The contest organised by the Muslim Students Association at publicly-owned Universiti Sains Malaysia (USM) called for participants to create videos and posters as part of a campaign called “Back to Nature”.
Amirah Sulaiman, a 22-year-old association member, told AFP the programme was a “soft approach” to return members of the lesbian, gay, bisexual and transgender (LGBT) community to the “natural path”.
“We will work hard to convert them,” she said. “LGBT is like smoking — it is bad for health.
“We want to be close to LGBT people and influence them via Islam,” she added.

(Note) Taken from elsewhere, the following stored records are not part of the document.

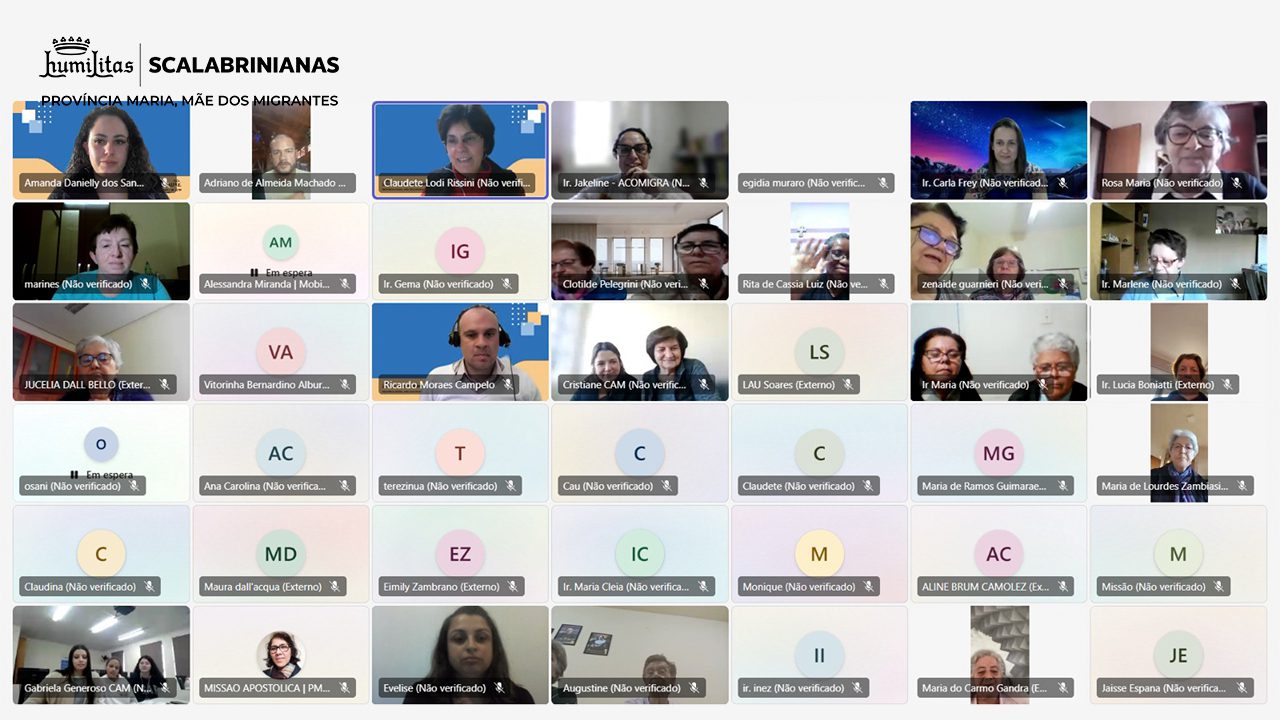Select the VA avatar of Vitorinha Bernardino

tap(281, 352)
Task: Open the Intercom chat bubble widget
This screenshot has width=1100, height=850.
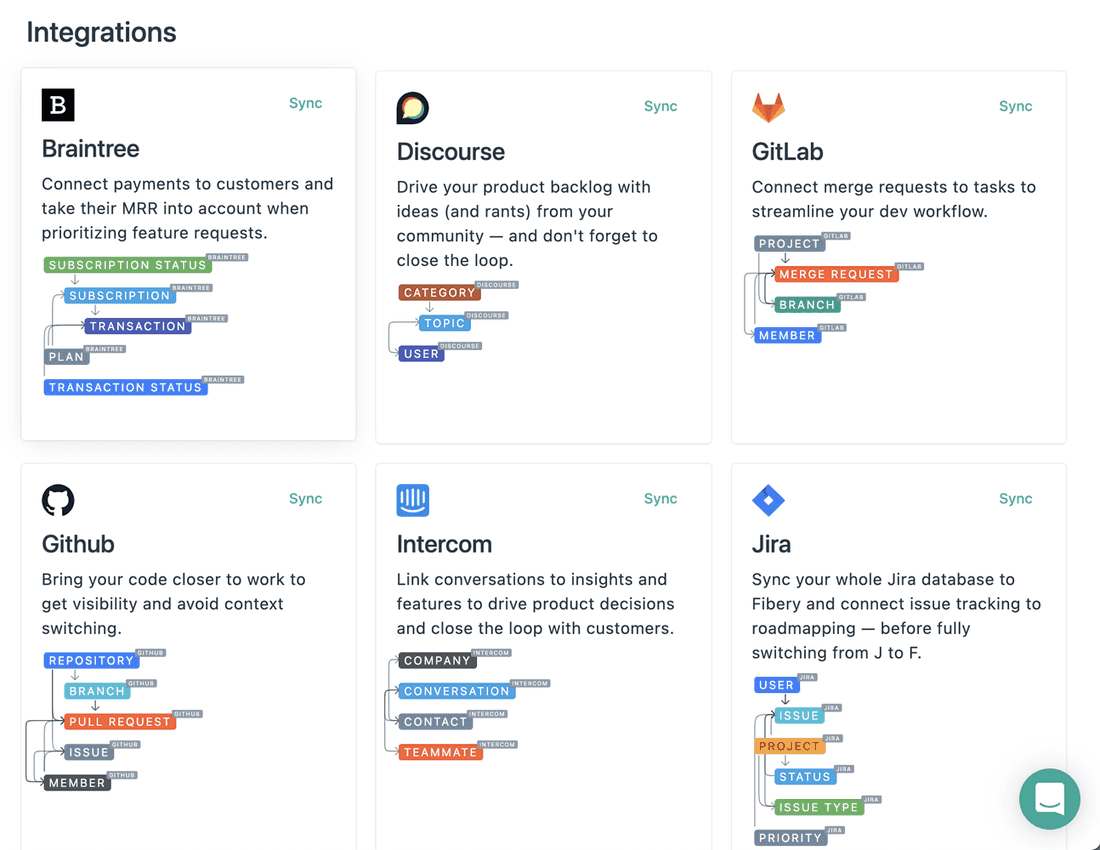Action: [1049, 799]
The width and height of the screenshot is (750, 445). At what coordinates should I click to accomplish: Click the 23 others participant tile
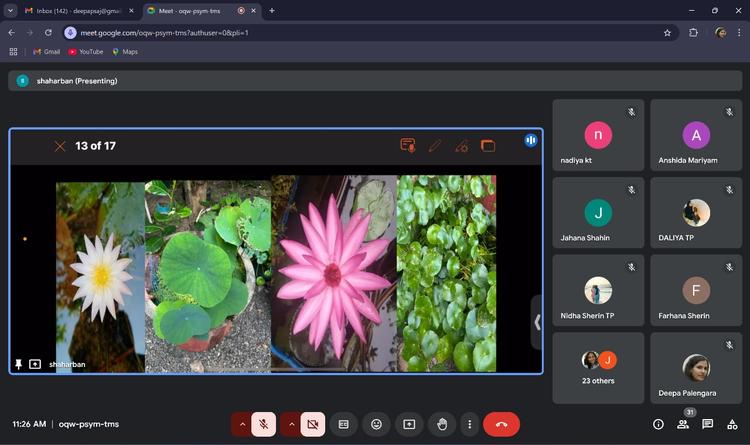coord(598,367)
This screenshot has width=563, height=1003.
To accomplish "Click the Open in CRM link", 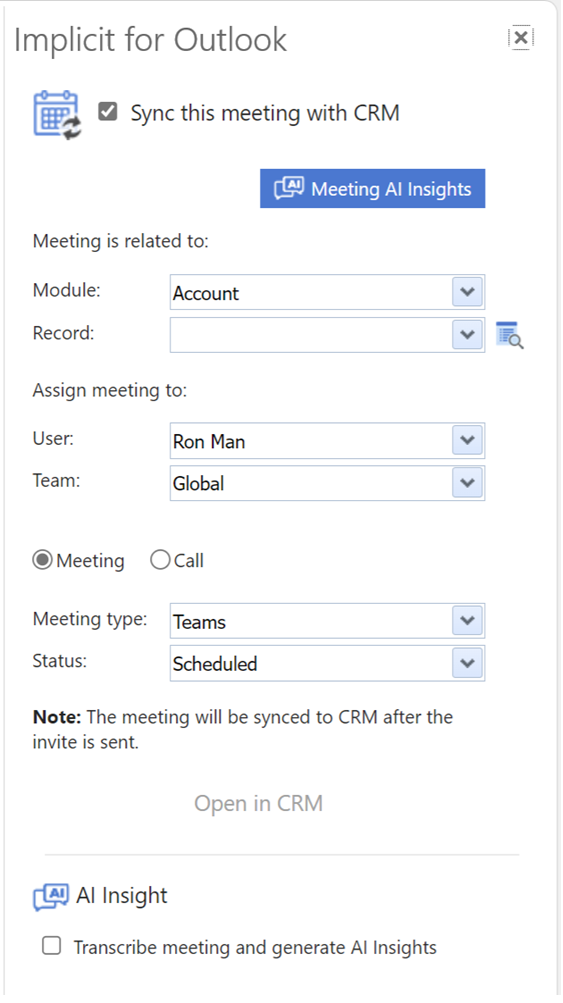I will (x=258, y=803).
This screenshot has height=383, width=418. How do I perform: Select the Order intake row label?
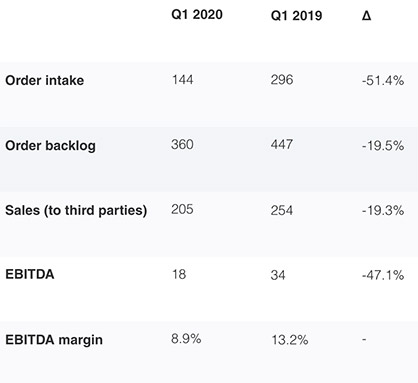45,80
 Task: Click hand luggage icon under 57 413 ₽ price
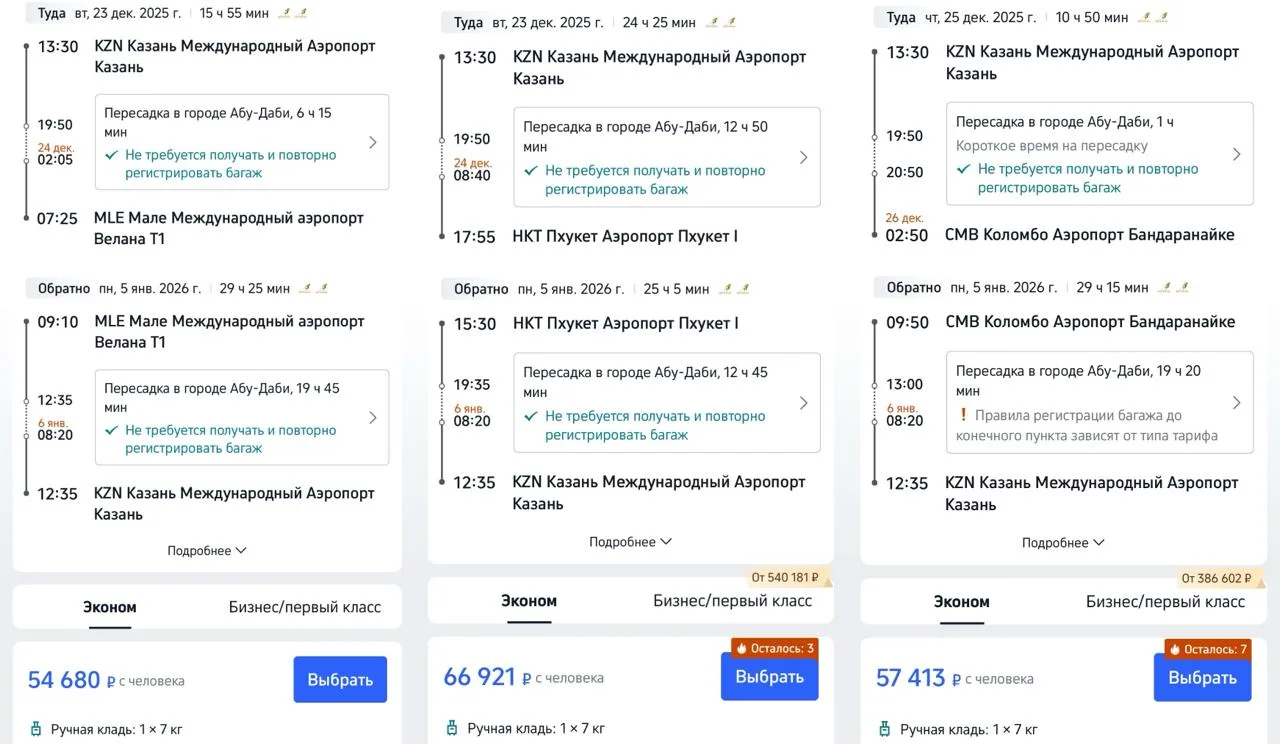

The winning entries of last month’s contest were a video that featured drawings of a member of the LGBT community who started to change after meeting a pious friend, and a colourful poster urging gay people to “return to the path of Allah”.
Homosexuality is taboo in Malaysia and the country retains its colonial-era criminal ban on sodomy, with punishments of up to 20 years in prison, caning or a fine.
Thilaga Sulathireh, founder of transgender rights group Justice for Sisters, said the university contest could cause much damage.
“It can cause harm, such as anxiety, depression and suicide attempts,” she said.
“There must be more programmes with facts to educate people about (the LGBT community).”
In February a stereotype-laden checklist for spotting gay men and lesbian women published by a popular Malaysian newspaper sparked outrage.
The Malay-language tabloid Sinar Harian claimed gay men love to go to the gym — just to check out other men — wear tight clothes to show off their physiques and tend to sport beards, while lesbians “hate men” and enjoy hugging.
Last June, Malaysian health authorities were forced to backpedal on plans for a contest to “prevent” homosexuality.